Helper function to build both eyes’ perspective projection matrices at once. See StereoDisplacement for details on how to configure stereoscopy.

let (left, right) = StereoDisplacement::new(0.5, 2.0);
let (left_eye, right_eye) = Projection::perspective(
    PI / 4.0,
    AspectRatio::TopScreen,
    ClipPlanes {
        near: 0.01,
        far: 100.0,
    },
)
.stereo_matrices(left, right);

impl Projection<Orthographic>

pub fn orthographic( clip_planes_x: Range<f32>, clip_planes_y: Range<f32>, clip_planes_z: ClipPlanes ) -> Self

Construct an orthographic projection.
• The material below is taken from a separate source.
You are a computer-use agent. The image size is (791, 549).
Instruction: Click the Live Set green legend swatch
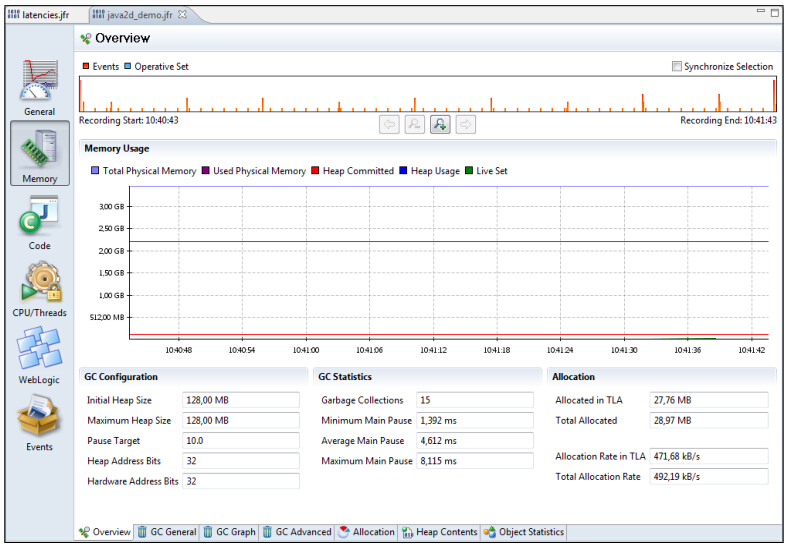(468, 171)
The X and Y clip planes are passed as ranges because their coordinates are always oriented the same way (+X right, +Y up).

The Z ClipPlanes, however, are always defined by near and far values, regardless of the projection’s CoordinateOrientation.

Example

let mtx: Matrix4 = Projection::orthographic(
    0.0..240.0,
    0.0..400.0,
    ClipPlanes {
        near: 0.0,
        far: 100.0,
    },
)
.into();

Trait Implementations

impl<Kind: Clone> Clone for Projection<Kind>

fn clone(&self) -> Projection<Kind>

Returns a copy of the value.

fn clone_from(&mut self, source: &Self)

Performs copy-assignment from source.

impl<Kind: Debug> Debug for Projection<Kind>

fn fmt(&self, f: &mut Formatter<'_>) -> Result

Formats the value using the given formatter.

impl From<Projection<Orthographic>> for Matrix4

fn from(projection: Projection<Orthographic>) -> Self

Converts to this type from the input type.

impl From<Projection<Perspective>> for Matrix4

fn from(projection: Projection<Perspective>) -> Self

Converts to this type from the input type.